- **Supplied material**

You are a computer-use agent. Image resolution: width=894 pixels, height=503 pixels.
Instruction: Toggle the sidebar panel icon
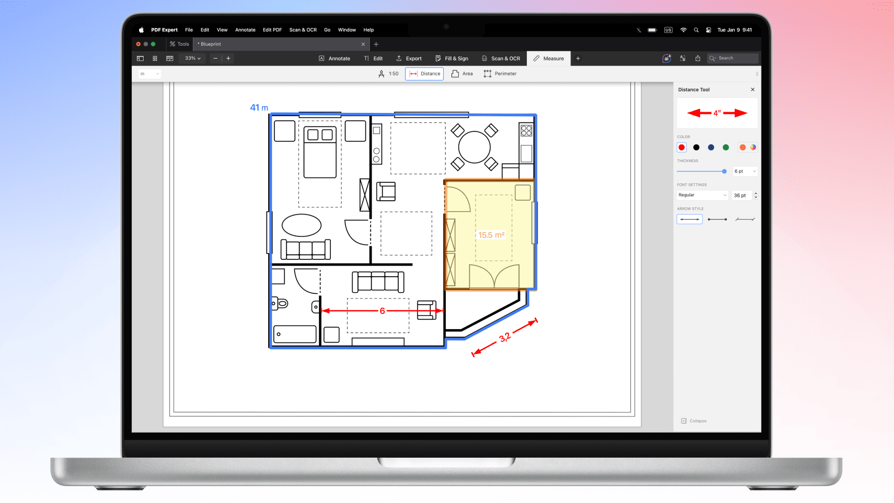coord(140,58)
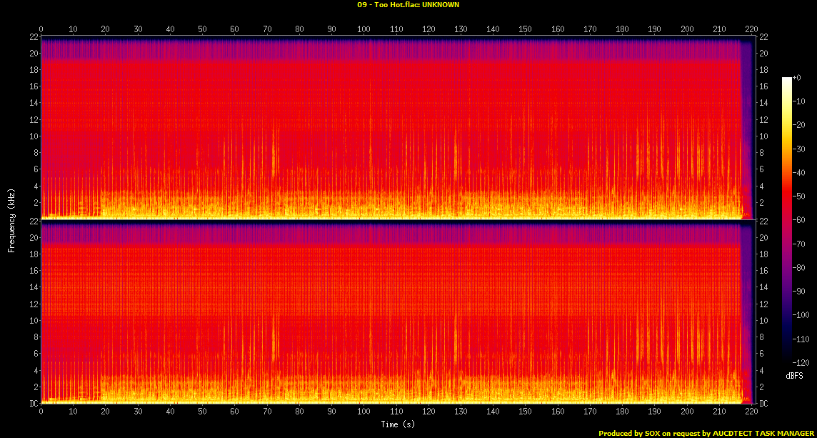Select the 100 second mark on the top time axis
Screen dimensions: 817x438
(x=364, y=29)
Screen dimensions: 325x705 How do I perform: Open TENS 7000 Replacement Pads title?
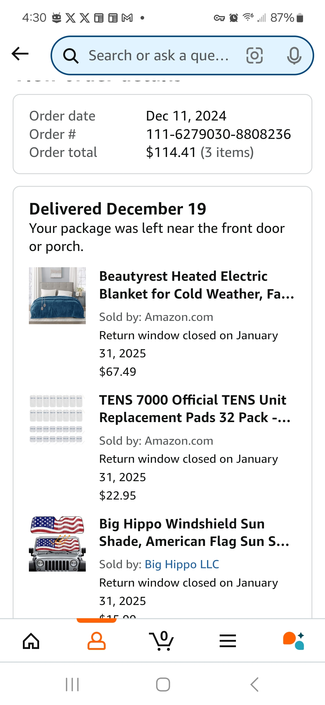tap(195, 409)
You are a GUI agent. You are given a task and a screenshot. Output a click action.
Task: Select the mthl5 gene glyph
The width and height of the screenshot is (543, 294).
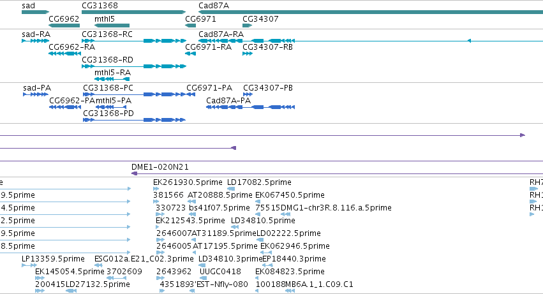point(112,26)
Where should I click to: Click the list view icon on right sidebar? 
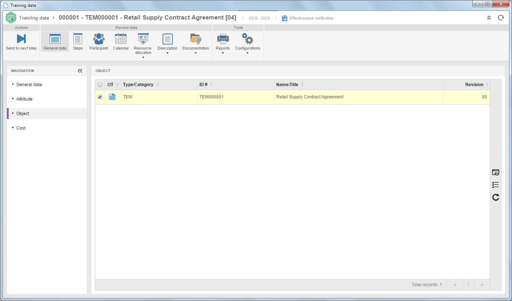496,185
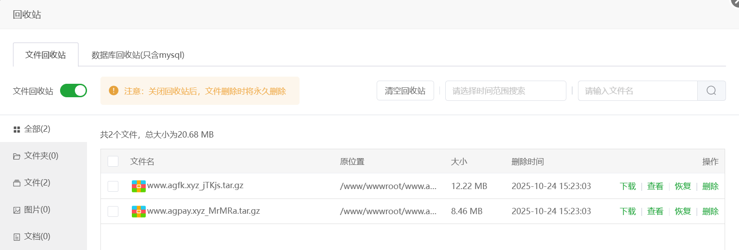Check the select-all checkbox in table header
This screenshot has height=250, width=739.
(113, 161)
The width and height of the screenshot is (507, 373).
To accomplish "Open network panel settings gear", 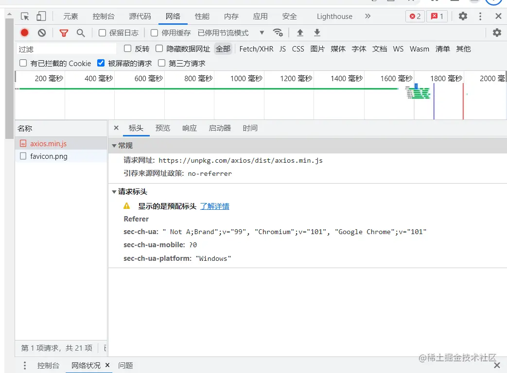I will [x=496, y=33].
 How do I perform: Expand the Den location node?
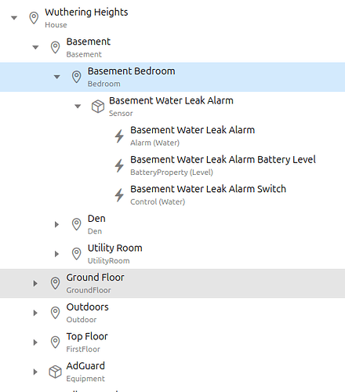[56, 224]
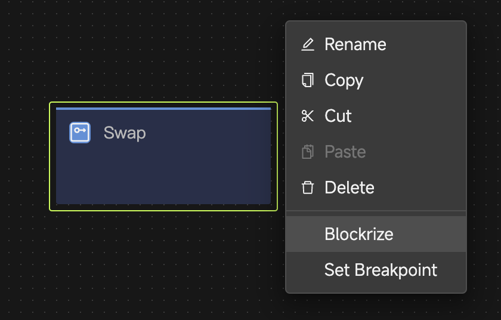Choose Delete to remove the node

pyautogui.click(x=350, y=188)
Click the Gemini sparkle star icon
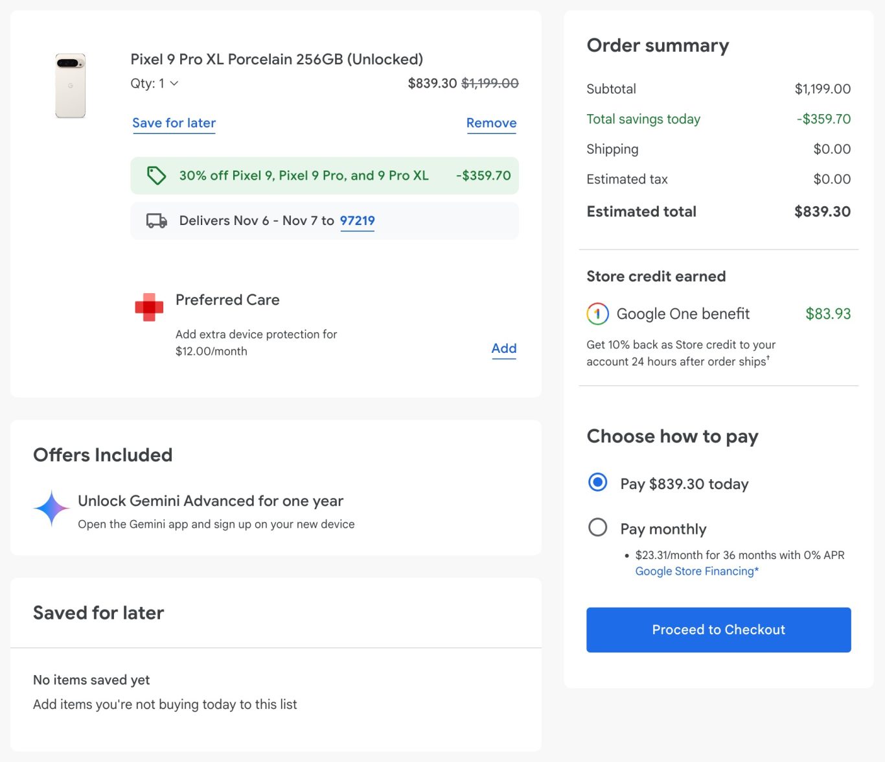The width and height of the screenshot is (885, 762). click(x=52, y=508)
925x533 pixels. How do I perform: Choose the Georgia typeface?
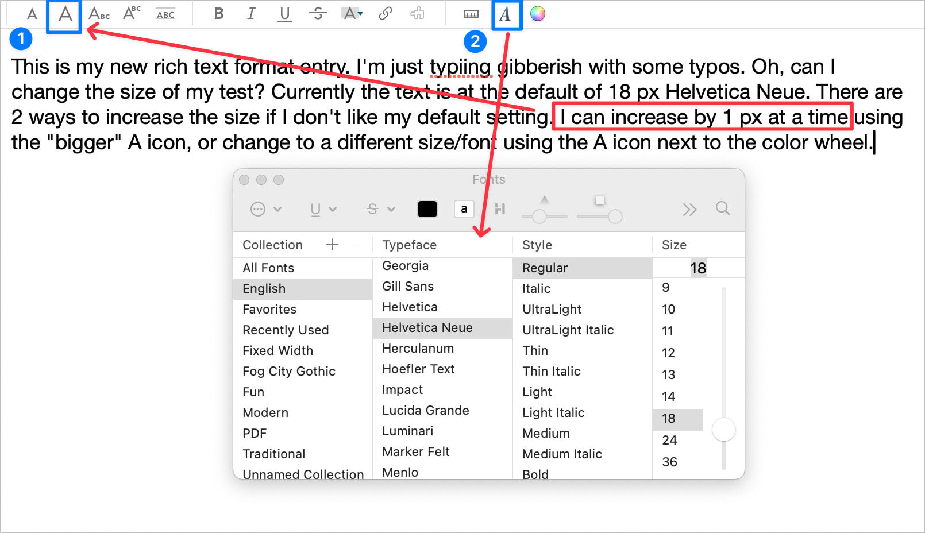tap(406, 266)
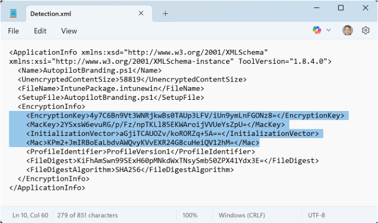This screenshot has width=378, height=223.
Task: Click the Notepad app icon in title bar
Action: coord(13,13)
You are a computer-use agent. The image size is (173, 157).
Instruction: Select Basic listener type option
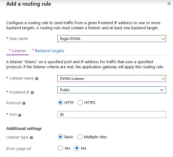click(x=60, y=137)
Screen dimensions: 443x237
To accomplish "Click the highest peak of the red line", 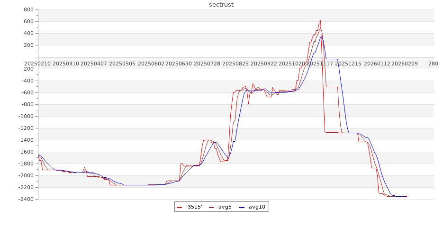I will (321, 20).
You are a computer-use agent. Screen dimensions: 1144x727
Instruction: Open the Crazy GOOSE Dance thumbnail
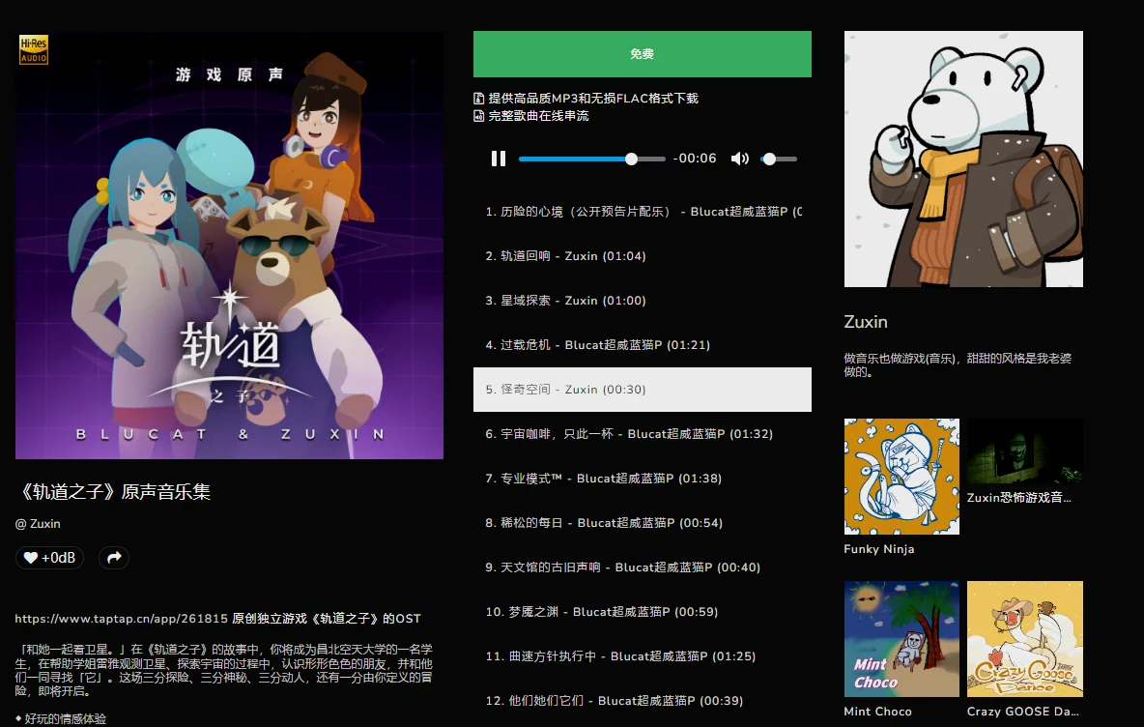[x=1023, y=638]
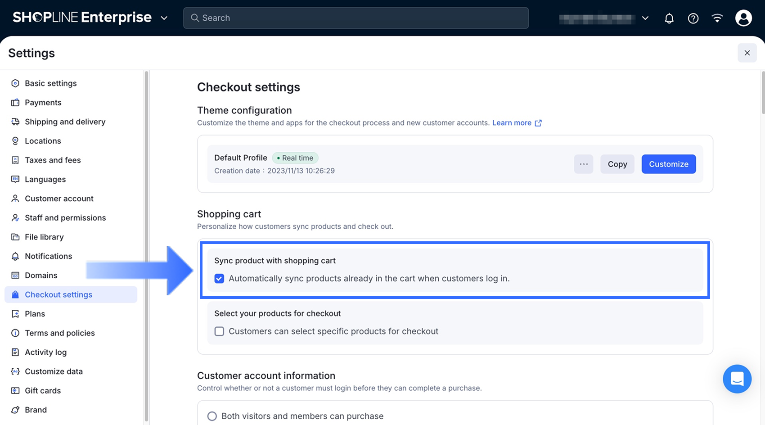This screenshot has width=765, height=425.
Task: Click the notifications bell icon in header
Action: (669, 18)
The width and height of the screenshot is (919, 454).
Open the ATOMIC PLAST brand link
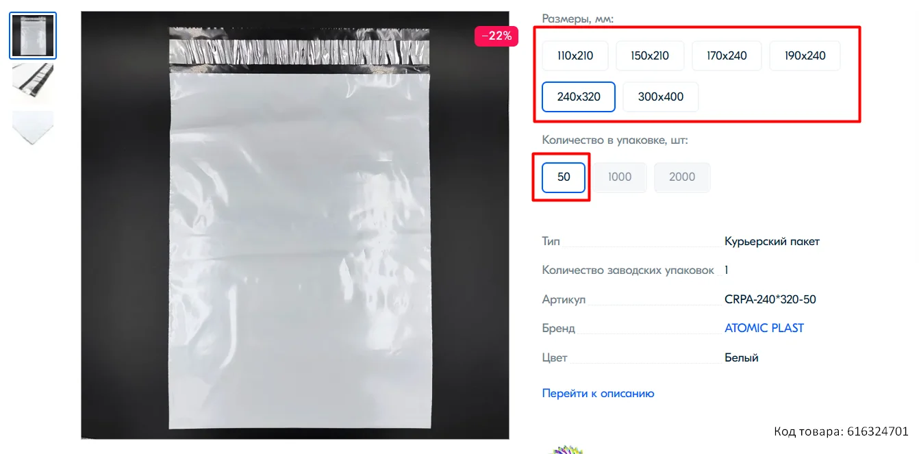coord(764,328)
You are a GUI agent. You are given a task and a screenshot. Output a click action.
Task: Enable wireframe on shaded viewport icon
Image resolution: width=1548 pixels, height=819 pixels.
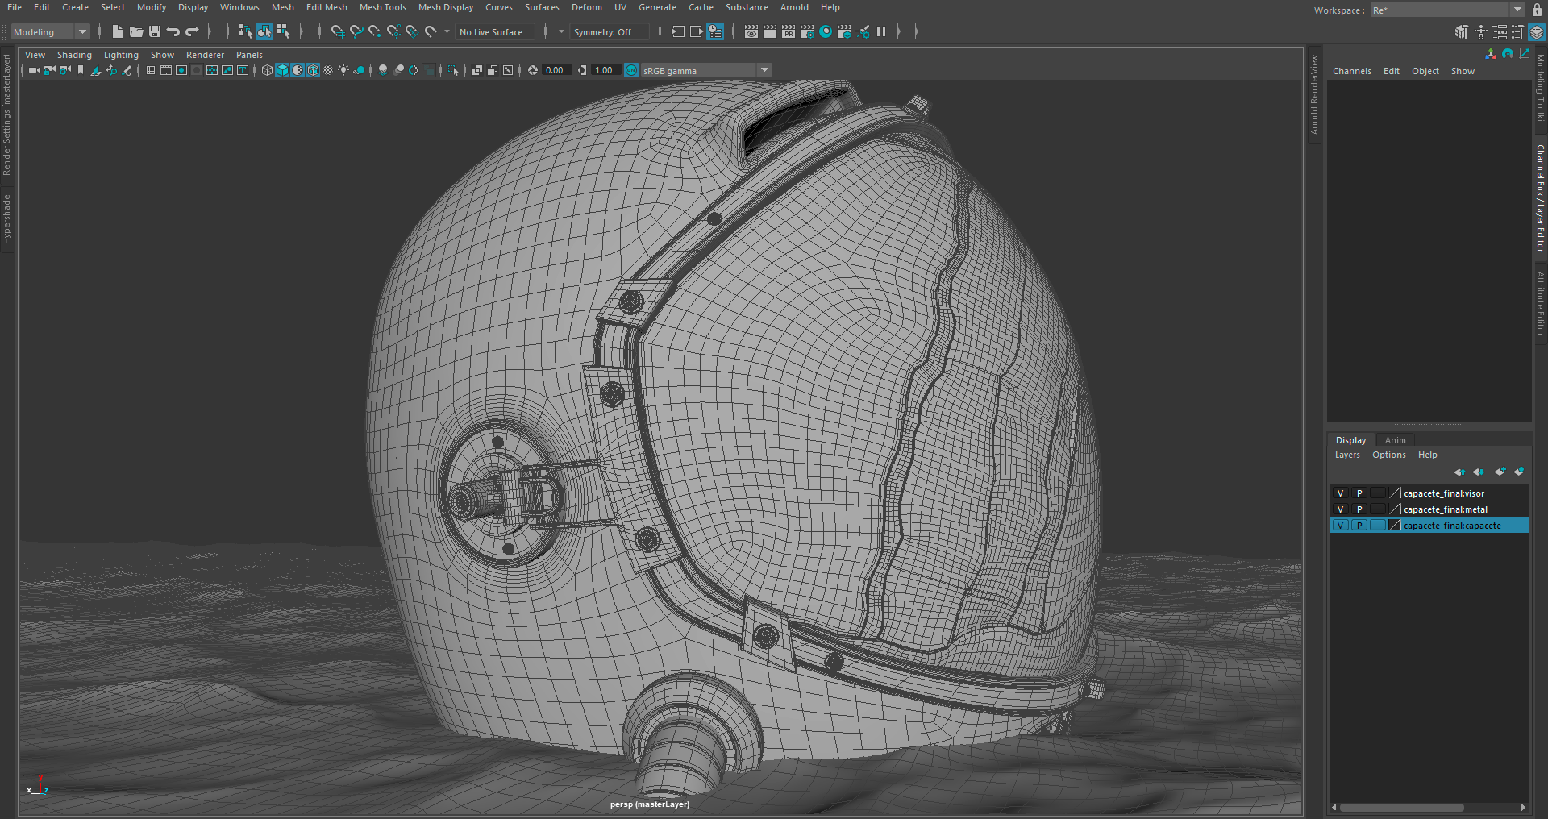(313, 70)
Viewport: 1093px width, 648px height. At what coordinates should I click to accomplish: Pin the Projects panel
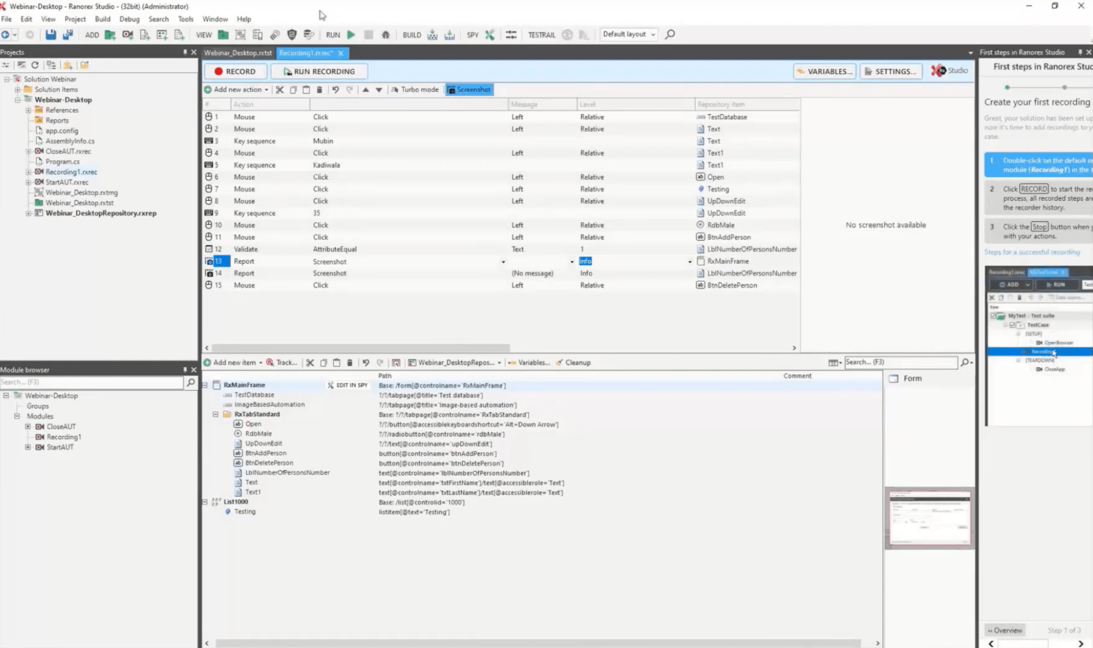click(185, 52)
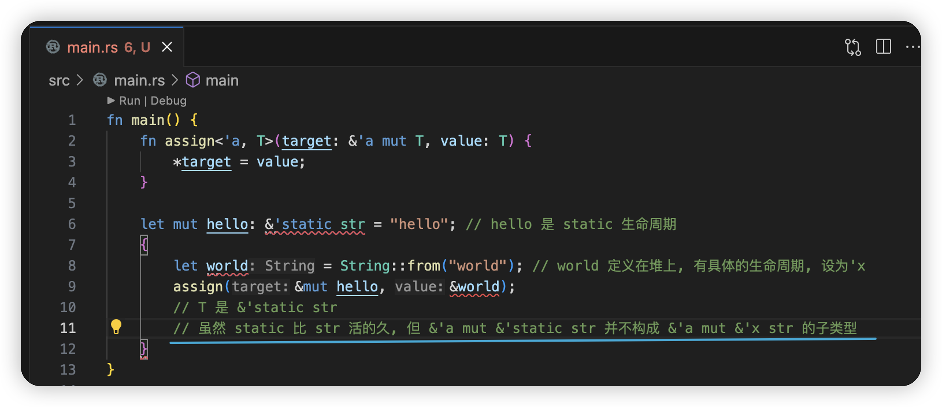Close the main.rs tab

167,47
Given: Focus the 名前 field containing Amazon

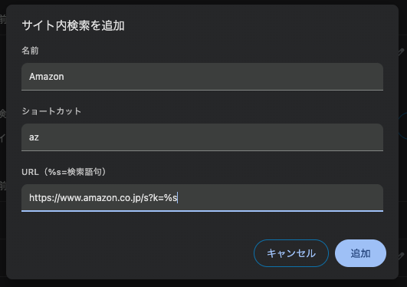Looking at the screenshot, I should [202, 77].
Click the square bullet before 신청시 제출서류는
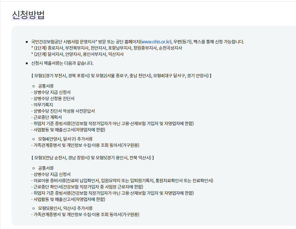 [27, 63]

- **Aim of the exercise**
Filter the listing for the word "computer" and copy every line that holds it.

- **Your solution**
You are a computer-use agent. Image resolution: width=894 pixels, height=503 pixels.
You are a computer-use agent. The image size is (173, 157).
You are a computer-use agent. Screen dimensions: 1144x727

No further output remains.